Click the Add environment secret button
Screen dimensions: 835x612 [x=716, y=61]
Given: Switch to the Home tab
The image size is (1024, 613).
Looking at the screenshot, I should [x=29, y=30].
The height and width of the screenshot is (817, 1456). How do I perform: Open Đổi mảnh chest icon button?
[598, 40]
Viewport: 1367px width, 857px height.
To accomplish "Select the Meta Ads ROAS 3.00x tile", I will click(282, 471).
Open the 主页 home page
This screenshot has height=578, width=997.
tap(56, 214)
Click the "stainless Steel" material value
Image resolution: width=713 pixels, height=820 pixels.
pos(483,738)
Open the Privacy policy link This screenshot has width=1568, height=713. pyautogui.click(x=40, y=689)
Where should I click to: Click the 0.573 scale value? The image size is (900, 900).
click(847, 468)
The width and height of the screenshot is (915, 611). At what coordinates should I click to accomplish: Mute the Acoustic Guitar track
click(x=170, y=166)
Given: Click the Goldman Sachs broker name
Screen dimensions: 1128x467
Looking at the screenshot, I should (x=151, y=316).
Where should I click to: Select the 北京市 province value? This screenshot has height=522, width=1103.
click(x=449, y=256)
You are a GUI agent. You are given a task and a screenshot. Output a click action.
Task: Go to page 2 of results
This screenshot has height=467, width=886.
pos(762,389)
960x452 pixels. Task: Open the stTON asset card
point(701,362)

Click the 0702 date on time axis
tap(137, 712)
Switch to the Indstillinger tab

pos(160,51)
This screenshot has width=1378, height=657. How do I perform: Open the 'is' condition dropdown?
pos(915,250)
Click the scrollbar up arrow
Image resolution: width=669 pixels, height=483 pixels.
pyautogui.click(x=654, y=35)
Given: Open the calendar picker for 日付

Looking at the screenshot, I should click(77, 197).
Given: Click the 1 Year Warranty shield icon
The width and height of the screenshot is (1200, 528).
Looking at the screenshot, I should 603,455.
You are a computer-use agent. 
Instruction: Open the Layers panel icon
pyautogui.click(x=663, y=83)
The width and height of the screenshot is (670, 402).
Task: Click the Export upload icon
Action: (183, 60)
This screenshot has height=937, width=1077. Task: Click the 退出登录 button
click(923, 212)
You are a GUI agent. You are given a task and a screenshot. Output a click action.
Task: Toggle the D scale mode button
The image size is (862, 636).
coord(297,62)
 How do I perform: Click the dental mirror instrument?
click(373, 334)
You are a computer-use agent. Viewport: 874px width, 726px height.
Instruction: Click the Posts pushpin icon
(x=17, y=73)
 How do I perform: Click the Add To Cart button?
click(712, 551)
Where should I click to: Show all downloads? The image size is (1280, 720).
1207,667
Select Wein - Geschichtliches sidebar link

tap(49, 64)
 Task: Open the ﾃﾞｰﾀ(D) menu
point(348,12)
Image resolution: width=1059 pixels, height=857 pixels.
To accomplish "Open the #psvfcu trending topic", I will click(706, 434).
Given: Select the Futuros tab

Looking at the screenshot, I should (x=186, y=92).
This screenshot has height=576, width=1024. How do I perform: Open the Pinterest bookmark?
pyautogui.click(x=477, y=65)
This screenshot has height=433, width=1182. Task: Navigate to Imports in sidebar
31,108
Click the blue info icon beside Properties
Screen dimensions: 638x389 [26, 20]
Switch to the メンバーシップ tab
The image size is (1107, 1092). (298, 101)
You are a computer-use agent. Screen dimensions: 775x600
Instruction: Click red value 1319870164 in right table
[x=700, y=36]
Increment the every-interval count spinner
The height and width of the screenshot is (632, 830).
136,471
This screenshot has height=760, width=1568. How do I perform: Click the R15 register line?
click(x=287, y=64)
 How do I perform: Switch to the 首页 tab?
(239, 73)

● ● ● ● ● ● ●

INSTRUCTIONS TO FOLLOW:
Check each line above for the string "Viewport" and copy the ones that have it.

WRITTEN ANSWER:
Viewport: 1367px width, 857px height.
You are a computer-use agent. Viewport: 874px width, 726px height.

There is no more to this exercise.